YARMOUTH — Andrew Schaefer was a little bit lost.

He’d quit law after 12 years as an attorney with Chicago firms Winston & Strawn and Mayer Brown, and he wasn’t trying to go back. But his new master’s degree in urban history was collecting dust, and staying home with infant twins while his wife practiced medicine was proving to be less than fulfilling.

“I wouldn’t call it a mid-life crisis, but it was in the same vein,” Schaefer said. “I needed to do something so it wasn’t just 24 hours a day of changing poopie diapers and singing ‘Twinkle, Twinkle, Little Star.’ Or I was going to go crazy.”

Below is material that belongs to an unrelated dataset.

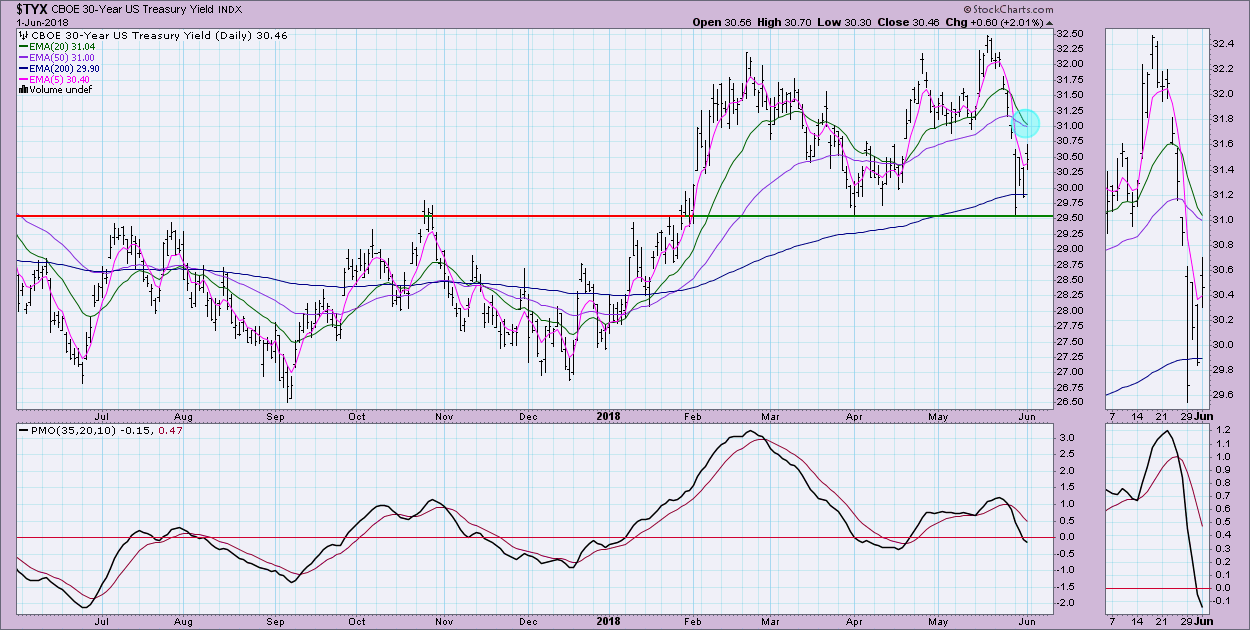Click the price bar icon in the legend's first row

tap(23, 36)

About two years ago, he was surfing the Apple App Store, looking for something his kids could play on his phone, when he stumbled upon “Choice of Broadsides,” an interactive novel in which the reader plays the role of a historic naval captain fighting French frigates. “Broadsides” is one of dozens of titles from Choice of Games, a company that publishes “text-based, multiple-choice games” inspired by Bantam Books’ Choose Your Own Adventure series from the ’80s and ’90s.

Schaefer liked the concept. And so, inspired by works like Frank Herbert’s “Dune” and Arthur C. Clarke’s “The Songs of Distant Earth,” he wrote and produced “Planetary Quarantine,” an interactive science-fiction novel that launched this month via Choice of Games on the App and Google Play stores.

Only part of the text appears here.